Yesterday, among other Christmas gifts, I gave my husband the same small item he has received from me 28 times before. The story why, which includes candy, dashed teenage dreams, manipulative gift-giving, marriage, tradition, and enduring love, made it into a seasonal essay this year.
Often, nonfiction writers discuss handling the intricacies of writing about loved ones. To let them read drafts or not? Make editing suggestions? Vote with a red pen? Do they get to veto certain subjects? Does it depend on the intended publication/readership? Use real names or made-up ones?
As my children became teenagers, my own *rules* changed, and now I check in with them before I write about them, while I am writing about them, and before I publish anything about them. They get to read, react, refuse. (Selfish reasons, really; I still want them to talk to me.)

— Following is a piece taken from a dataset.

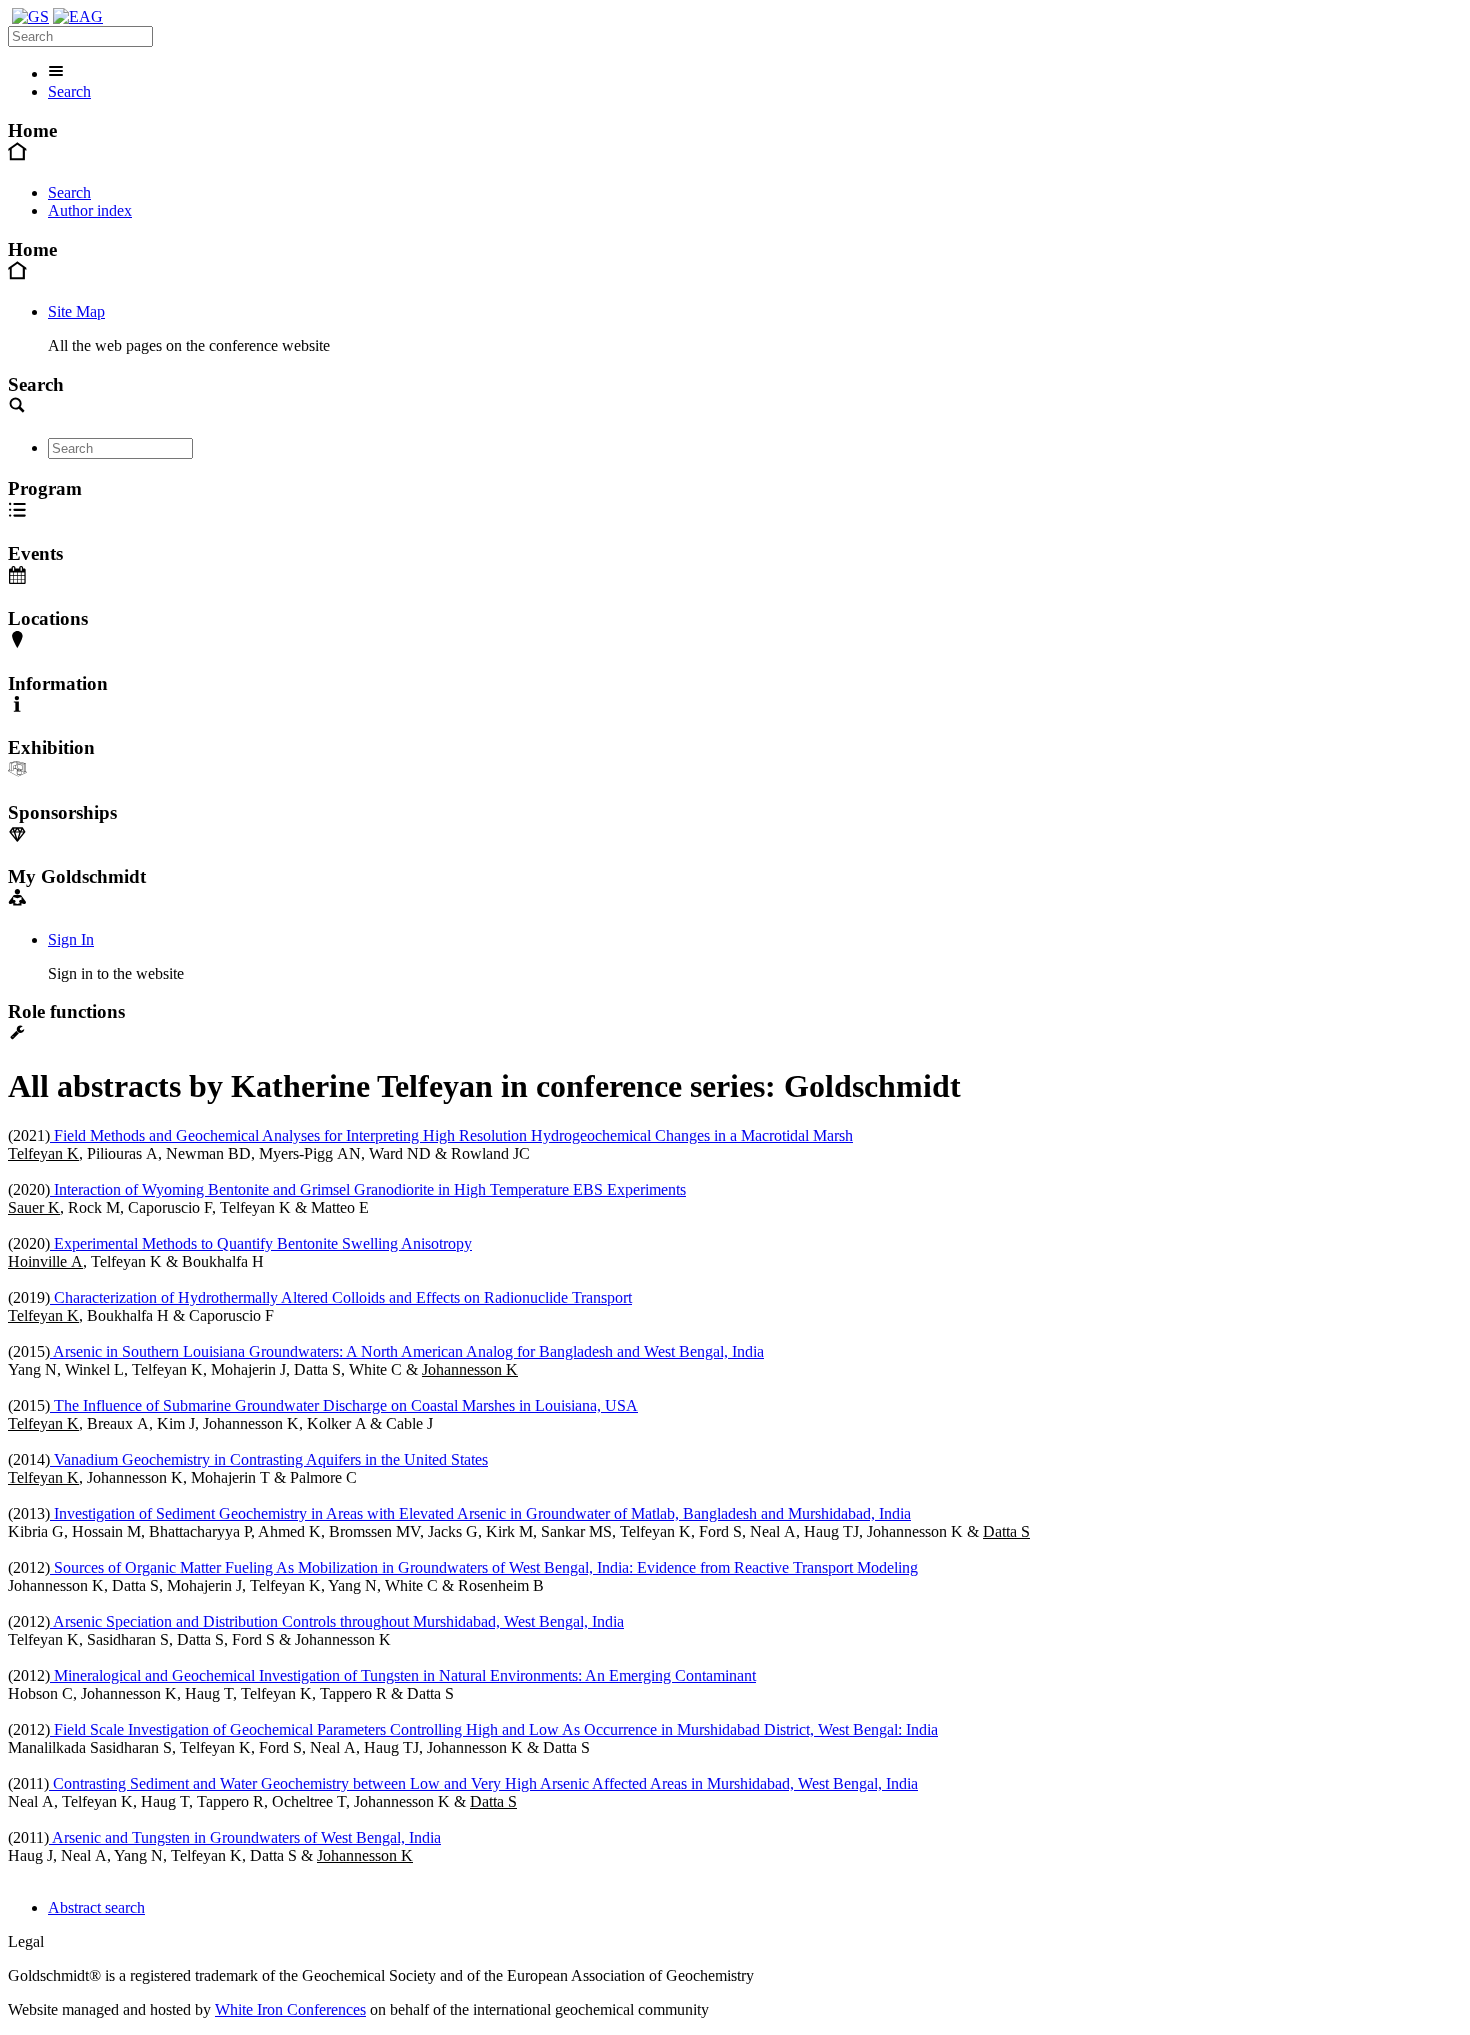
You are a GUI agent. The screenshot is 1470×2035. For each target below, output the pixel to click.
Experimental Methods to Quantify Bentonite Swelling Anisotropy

I have a different arrangement with my husband, who only chimes in before publication if I'm unsure of a piece of our shared history, or if I want to know what he really thought about something. This is partly because as an essayist, I want to stay inside my own head when writing, hear my own voice most clearly. But I also suspect it has to do with him being an infrequent reader, one who can appreciate a finished piece of prose, but finds drafts and revisions tedious. (Perhaps he also sees a different bargain: I write what I want, he watches as much football as humanly possible.) Which means he generally doesn't read anything until it's published and others are reading it too.
I do hold my breath a little, hoping he'll like what I've written (which usually happens with the short personal essays in mainstream media) or at least understand why I've written it and what it means to me (more often a concern with my longer essays that appear in literary journals). Either way, it doesn't alter our system the next time around--I write, publish, then he reads--which often strikes other writers as both freeing and slightly dangerous. It works for us.
Frank did not read "The Gift I Keep on Giving" until it appeared on Christmas Eve. I was able to quickly exhale.